Security establishment frets over attracting youth

Young people see climate change as a bigger risk than hostile nations and national security experts say this perception is shrinking the available labour pool for positions in an increasingly complex strategic environment.

Despite high demand, Australia is not producing enough workers with the necessary skills in geopolitics, experts at the Securing our Future National Security Conference said on Tuesday.

That has implications for Australia's AUKUS alliance with the US and UK, the centrepiece of which is a $368 billion nuclear-powered submarine program expected to create 20,000 jobs over the next three decades.

Young Australians are not as attracted to opportunities in defence and security areas as past generations, strategy expert William Leben, from the Australian National University's National Security College, said.

"If you ask a lot of people in their early 20s, they will, for good reason, tell you that the biggest security problems facing the country has to do with climate change," he told the conference.

"They're not particularly interested in geopolitics."

The emergence of artificial intelligence is also transforming the contours of the strategic threats and Australia needs to bolster the national security workforce to tackle the challenge, Home Affairs Minister Clare O'Neil said at the conference.

"A lot of the national security issues we face today rely on technologies that didn't even exist 20 years ago," the home affairs minister said on Tuesday.

"Cyber is central to about every national security challenge we face."

More broadly, the nation's social lives, migration, telecommunications, supply chains and migration routes are all embedded into vast global networks, making technology central.

Though this improves convenience and cooperation, Ms O'Neil said it also enables "rapid contagion of viruses, malware or dangerous misinformation".

Ms O'Neil pointed to the slate of cyberattacks that affected millions of Australians in 2023 including the Medibank hack and the attack on stevedore DP World.

"Australia has faced very difficult global security environments before, but I don't think we have faced one as complex as this," Ms O'Neil said.

Alastair MacGibbon.
Former national cybersecurity advisor Alastair MacGibbon wants more diversity in cybersecurity.

Employing more women and people from different communities could provide a solution in an industry the former national cybersecurity advisor Alastair MacGibbon called "incredibly non-diverse".

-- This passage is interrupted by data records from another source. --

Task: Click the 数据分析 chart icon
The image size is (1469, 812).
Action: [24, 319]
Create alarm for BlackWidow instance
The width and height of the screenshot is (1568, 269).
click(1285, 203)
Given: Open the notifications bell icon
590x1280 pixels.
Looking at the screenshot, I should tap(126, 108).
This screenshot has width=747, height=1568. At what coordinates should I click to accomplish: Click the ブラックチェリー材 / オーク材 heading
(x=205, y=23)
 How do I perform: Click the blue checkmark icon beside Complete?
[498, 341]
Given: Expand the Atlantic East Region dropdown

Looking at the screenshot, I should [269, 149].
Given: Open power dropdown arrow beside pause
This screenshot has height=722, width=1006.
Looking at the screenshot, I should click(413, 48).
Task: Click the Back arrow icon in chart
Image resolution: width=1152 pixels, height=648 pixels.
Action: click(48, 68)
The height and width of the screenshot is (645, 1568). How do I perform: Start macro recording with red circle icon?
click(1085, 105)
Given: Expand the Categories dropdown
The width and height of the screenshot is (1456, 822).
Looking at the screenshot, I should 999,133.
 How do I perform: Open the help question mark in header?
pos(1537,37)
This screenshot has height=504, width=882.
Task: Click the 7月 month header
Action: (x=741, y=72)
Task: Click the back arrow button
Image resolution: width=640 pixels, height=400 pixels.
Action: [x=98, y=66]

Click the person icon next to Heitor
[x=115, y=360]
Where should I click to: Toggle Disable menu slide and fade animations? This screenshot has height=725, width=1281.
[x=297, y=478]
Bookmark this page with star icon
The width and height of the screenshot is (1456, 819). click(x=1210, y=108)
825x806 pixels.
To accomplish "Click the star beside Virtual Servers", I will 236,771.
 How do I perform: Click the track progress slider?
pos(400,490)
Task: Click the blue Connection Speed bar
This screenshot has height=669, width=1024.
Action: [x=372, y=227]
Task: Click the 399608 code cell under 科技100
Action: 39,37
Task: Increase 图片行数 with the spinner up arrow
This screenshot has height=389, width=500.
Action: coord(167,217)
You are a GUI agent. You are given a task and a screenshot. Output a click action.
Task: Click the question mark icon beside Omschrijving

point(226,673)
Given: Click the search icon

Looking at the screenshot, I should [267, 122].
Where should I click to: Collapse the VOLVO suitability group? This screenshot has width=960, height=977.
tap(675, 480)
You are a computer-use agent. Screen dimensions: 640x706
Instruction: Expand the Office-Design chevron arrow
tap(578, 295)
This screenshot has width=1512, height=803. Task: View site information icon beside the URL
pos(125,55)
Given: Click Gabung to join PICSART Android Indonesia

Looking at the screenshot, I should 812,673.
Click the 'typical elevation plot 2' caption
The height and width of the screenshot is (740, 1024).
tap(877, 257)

Within cybersecurity, roughly 20 per cent of workers were female-identifying, he said.

Deputy Director-General of the Australian Secret Intelligence Service, Catherine Burn, said diversity could have significant benefits and support for these groups must go beyond the hiring process.

"There's little point going into all the effort to bring somebody in who is culturally different, and then the organisation itself doesn't support it," she said.